C'est, au demeurant, un autre film (anti) catastrophe qui a retenu cette semaine mon attention : «Solutions locales pour un désordre global » qui traite, entre autres, de la sécurité alimentaire de la planète. Il est signé Coline Serreau, cinéaste en état de résistance et de dissidence depuis des lustres. Qu'on se souvienne de ses comédies grinçantes et utopiques (« Trois hommes et un couffin », « la Crise », « Romuald et Juliette », « la Belle verte »). Cette fois, c'est par les voies du documentaire qu'elle lance un cri d'alarme : pour le respect du biotope et au-delà pour l'avènement d'un autre type de société. Et de nous entraîner tout autour du monde, donnant la parole à ceux et celles qui s'opposent au processus mortel des multinationales de l'agro-alimentaire, affameurs paradoxaux de la planète dont la cupidité et l'aveuglement nous ont mené au bord du gouffre. Paysans, agronomes, bio-chimistes, économistes, philosophes ou militants associatifs - tous gens de conviction et de lumière - ils démontrent, exemples à l'appui et de la façon la plus frappante qui soit, l'aberrante course au profit de l'agriculture intensive, le rapt et le viol de la terre, les sols empoisonnés par les pesticides, épuisés par les engrais et meurtris (qui l'eût cru ?) par les labours. Haro sur le racket organisé des semenciers qui se partagent le marché, en tête desquels, bien sûr, la firme Monsanto - peut-être le nom du diable au début du 21ème siècle ! Tout se tient : paysans pris en otage, chassés de leur terre, poussés à l'exode ou au suicide (comme en Inde), plantes et animaux malades, consommateurs victimes de la « malbouffe ».

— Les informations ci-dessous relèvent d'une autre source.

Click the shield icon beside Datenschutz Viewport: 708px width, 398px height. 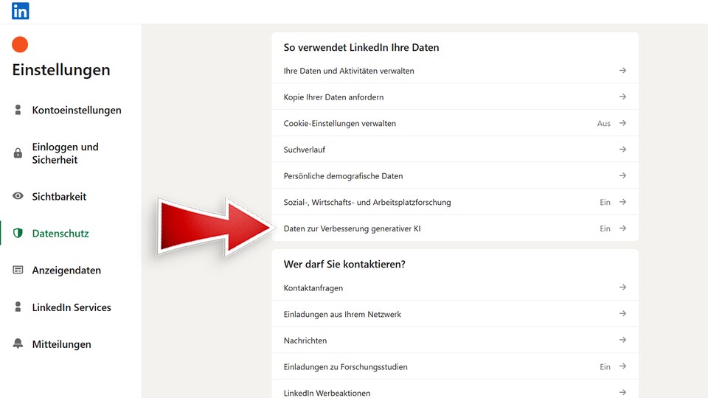click(18, 234)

Les « solutions locales » de Coline Serreau passent par des initiatives alternatives concrètes, entre autres celle des AMAP ( vente directe du producteur au consommateur), voire par les expériences des Paysans sans Terre au Brésil et la libre circulation des semences.

Au générique de fin, tous les intervenants rient ou sourient devant la caméra, comme soulevés par l'urgence vitale de leur lutte. « L'utopie, disait Théodore Monod, ce n'est pas ce qui est irréalisable, mais irréalisé. »

Utopie ou Sarkozy, il faut savoir choisir. Le noir nuage venu d'Islande nous y invite.

Chronique parue dans la « Charente Libre » samedi 17 avril.